Repeat every one of the rows below word for word, without adding or leaving out anything.
* Begin Record set *
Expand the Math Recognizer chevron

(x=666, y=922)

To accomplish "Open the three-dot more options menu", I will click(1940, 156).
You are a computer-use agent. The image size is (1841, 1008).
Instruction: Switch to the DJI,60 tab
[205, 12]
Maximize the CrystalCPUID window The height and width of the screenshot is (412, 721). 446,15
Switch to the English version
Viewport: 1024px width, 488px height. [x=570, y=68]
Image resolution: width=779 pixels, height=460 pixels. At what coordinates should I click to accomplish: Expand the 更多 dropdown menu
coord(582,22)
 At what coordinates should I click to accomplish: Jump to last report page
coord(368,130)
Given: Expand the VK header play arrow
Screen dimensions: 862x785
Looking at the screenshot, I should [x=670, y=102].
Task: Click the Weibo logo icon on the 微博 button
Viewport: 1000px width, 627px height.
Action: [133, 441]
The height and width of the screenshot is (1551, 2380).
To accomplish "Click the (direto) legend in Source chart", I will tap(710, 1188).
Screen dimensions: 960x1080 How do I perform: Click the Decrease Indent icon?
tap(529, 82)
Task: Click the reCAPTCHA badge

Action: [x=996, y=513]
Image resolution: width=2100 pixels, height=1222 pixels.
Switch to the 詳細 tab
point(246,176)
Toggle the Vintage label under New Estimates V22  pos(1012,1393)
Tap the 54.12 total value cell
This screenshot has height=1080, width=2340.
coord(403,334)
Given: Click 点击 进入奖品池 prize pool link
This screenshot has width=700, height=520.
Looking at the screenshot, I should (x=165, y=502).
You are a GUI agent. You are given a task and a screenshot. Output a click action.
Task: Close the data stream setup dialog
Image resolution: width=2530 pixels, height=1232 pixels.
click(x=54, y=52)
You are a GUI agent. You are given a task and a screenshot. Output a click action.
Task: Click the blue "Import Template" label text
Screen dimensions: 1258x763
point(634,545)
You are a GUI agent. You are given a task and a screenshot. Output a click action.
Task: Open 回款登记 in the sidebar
* End Record set *
### Written response
Expand the Math Recognizer chevron

(x=666, y=922)

To accomplish "Open the three-dot more options menu", I will click(1940, 156).
You are a computer-use agent. The image size is (1841, 1008).
Instruction: Switch to the DJI,60 tab
[205, 12]
Maximize the CrystalCPUID window The height and width of the screenshot is (412, 721). 446,15
Switch to the English version
Viewport: 1024px width, 488px height. [x=570, y=68]
Image resolution: width=779 pixels, height=460 pixels. At what coordinates should I click to accomplish: Expand the 更多 dropdown menu
coord(582,22)
 At what coordinates should I click to accomplish: Jump to last report page
coord(368,130)
Given: Expand the VK header play arrow
Screen dimensions: 862x785
Looking at the screenshot, I should [x=670, y=102].
Task: Click the Weibo logo icon on the 微博 button
Viewport: 1000px width, 627px height.
Action: [133, 441]
The height and width of the screenshot is (1551, 2380).
To accomplish "Click the (direto) legend in Source chart", I will tap(710, 1188).
Screen dimensions: 960x1080 How do I perform: Click the Decrease Indent icon?
tap(529, 82)
Task: Click the reCAPTCHA badge

Action: [x=996, y=513]
Image resolution: width=2100 pixels, height=1222 pixels.
Switch to the 詳細 tab
point(246,176)
Toggle the Vintage label under New Estimates V22  pos(1012,1393)
Tap the 54.12 total value cell
This screenshot has height=1080, width=2340.
coord(403,334)
Given: Click 点击 进入奖品池 prize pool link
This screenshot has width=700, height=520.
Looking at the screenshot, I should (x=165, y=502).
You are a GUI agent. You are given a task and a screenshot. Output a click action.
Task: Close the data stream setup dialog
Image resolution: width=2530 pixels, height=1232 pixels.
click(x=54, y=52)
You are a GUI agent. You are given a task and a screenshot. Output a click action.
Task: Click the blue "Import Template" label text
Screen dimensions: 1258x763
point(634,545)
You are a GUI agent. You are given a task and a screenshot. Output a click action.
Task: Open 回款登记 in the sidebar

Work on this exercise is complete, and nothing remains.